Although Johannes is fully aware, while he is writing, what the outcome of these events will be, he charts them as if they were unfolding before him and never lets this knowledge shine through by getting ahead of himself. He is not writing a memoir; rather, he is editing his recollections as material for a novel, and thereby forcing the reader, in spite of everything, to accept the fictional diary as at its word. Only the fact that there is nothing in the account unrelated to the central story might cause the reader to doubt whether the writing was concurrent with the experience. But by means of this artistic economizing with his material Johannes also serves as the author, and the border between the two becomes fluid.

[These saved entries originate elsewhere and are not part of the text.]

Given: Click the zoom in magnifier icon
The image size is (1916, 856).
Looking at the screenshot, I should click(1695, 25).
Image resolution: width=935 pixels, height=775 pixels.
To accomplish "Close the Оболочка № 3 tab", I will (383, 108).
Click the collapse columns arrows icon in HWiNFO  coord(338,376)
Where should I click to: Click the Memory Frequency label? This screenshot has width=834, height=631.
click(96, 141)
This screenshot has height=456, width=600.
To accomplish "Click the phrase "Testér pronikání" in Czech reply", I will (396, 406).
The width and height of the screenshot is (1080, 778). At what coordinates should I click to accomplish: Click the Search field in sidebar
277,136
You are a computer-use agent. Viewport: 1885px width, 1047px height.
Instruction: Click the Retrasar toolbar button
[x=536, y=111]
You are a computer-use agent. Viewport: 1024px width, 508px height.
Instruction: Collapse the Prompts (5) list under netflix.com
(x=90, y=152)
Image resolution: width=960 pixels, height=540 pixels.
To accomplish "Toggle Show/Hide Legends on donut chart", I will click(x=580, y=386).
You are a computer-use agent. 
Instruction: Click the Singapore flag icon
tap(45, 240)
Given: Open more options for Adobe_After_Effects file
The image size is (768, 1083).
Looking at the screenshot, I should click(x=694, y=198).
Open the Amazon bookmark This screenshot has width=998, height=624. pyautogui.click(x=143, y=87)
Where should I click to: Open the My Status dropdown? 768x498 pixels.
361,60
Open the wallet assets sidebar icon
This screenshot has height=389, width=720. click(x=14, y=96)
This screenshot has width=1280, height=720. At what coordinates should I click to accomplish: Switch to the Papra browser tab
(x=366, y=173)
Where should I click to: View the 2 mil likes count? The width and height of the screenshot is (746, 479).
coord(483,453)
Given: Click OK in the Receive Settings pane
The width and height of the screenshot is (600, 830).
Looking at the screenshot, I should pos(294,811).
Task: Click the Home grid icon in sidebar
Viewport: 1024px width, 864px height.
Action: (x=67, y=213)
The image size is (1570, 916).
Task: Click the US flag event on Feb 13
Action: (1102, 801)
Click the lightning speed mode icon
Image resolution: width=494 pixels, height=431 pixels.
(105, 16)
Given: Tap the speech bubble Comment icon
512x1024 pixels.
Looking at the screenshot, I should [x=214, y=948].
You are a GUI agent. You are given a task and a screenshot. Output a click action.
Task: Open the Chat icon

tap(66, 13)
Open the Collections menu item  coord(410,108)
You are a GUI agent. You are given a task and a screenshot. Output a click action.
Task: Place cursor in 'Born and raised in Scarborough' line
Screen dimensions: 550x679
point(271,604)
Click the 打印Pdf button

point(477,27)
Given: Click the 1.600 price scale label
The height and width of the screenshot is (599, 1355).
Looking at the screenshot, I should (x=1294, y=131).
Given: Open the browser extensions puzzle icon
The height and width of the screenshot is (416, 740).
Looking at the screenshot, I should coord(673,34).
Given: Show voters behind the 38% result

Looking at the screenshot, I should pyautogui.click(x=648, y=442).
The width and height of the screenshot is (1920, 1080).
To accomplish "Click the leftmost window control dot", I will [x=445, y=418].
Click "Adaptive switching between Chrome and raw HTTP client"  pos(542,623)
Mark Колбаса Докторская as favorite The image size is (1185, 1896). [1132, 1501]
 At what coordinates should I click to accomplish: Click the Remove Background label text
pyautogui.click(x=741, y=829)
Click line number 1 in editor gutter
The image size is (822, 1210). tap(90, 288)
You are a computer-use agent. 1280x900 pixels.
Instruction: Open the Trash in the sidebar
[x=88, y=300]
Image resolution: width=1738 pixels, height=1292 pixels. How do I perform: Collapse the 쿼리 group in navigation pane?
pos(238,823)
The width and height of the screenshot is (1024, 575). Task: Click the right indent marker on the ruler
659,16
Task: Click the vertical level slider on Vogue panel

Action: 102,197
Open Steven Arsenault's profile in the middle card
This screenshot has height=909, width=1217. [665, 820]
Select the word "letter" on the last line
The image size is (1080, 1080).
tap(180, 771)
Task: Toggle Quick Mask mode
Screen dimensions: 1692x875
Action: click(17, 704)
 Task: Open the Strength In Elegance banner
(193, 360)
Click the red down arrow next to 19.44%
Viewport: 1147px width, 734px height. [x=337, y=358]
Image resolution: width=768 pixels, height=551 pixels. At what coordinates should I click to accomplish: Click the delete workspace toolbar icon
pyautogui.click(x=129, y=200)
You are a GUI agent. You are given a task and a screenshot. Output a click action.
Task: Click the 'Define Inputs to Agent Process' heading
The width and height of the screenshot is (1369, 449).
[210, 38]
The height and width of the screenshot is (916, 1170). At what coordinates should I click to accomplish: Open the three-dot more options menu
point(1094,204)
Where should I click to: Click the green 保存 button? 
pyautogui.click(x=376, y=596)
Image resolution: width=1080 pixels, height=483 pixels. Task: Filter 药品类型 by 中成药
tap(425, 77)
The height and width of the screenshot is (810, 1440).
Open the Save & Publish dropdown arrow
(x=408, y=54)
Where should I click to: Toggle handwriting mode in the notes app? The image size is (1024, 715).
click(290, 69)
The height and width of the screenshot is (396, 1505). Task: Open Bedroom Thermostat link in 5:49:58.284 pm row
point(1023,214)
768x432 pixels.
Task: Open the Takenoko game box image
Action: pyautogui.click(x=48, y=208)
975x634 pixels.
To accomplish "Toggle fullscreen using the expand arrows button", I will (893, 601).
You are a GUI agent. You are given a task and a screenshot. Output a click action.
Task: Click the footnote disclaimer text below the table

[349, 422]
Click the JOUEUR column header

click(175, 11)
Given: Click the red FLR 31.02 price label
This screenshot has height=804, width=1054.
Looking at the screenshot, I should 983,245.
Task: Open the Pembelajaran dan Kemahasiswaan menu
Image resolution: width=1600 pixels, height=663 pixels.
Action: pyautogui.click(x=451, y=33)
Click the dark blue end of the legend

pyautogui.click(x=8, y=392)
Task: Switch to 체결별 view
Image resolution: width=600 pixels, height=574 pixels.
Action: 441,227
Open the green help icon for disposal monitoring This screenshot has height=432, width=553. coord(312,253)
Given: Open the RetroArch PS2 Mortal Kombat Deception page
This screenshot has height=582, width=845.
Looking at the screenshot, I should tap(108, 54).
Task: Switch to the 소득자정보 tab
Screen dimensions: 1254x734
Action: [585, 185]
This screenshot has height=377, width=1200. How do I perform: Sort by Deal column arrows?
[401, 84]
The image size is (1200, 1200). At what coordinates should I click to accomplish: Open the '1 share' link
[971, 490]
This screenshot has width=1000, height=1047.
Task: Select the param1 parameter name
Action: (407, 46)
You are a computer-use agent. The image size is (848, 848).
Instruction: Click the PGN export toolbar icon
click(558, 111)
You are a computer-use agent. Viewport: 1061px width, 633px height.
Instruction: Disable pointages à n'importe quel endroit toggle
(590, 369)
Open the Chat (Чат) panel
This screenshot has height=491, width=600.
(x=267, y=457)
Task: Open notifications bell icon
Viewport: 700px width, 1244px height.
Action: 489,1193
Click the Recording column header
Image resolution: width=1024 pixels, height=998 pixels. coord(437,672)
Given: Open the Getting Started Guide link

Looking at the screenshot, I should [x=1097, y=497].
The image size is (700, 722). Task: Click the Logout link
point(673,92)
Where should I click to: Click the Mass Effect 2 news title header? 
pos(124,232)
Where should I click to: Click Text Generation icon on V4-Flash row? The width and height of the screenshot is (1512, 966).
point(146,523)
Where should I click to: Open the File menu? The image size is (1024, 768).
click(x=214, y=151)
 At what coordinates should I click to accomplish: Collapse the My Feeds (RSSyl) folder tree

The events that develop and reach their conclusion during the four days covered by the diary’s main section have their roots several years back in time. Johannes Vig arrived at Sandø six or seven years before the advent of the diary, and at that time then Annemari, the grocer’s daughter who was then sixteen years old, was among his night-school students. Ever since, an important but indeterminate relationship has existed between them, and the movement of the novel begins because Annemari now wants out of this indeterminate state -- something that Johannes is reluctant to accept. He is a complicated person, disinclined to make decisions, and a man of many words. His book consists of these copious words, but on the title page he has written the word "Liar," and thus takes them all back. This is the interpreter’s problem. The diary, with its convoluted fiction and dubious sincerity, is a valid expression of Johannes’s elusive self; the person who takes him at his word may be led into and out of not only his affair with Annemari but the numerous tangled affairs he has with all the island inhabitants, without getting any farther than to the intriguing and vain outer surface of the parish clerk. Johannes himself is aware of this as a diarist; but he also knows that there is a way out for the person who wants to understand without being coaxed:
"I won’t make myself out to be any better than I am, Natanael. Not any better. Maybe a little more interesting. I have no ambitions, my friend, but I’m not without my vanity.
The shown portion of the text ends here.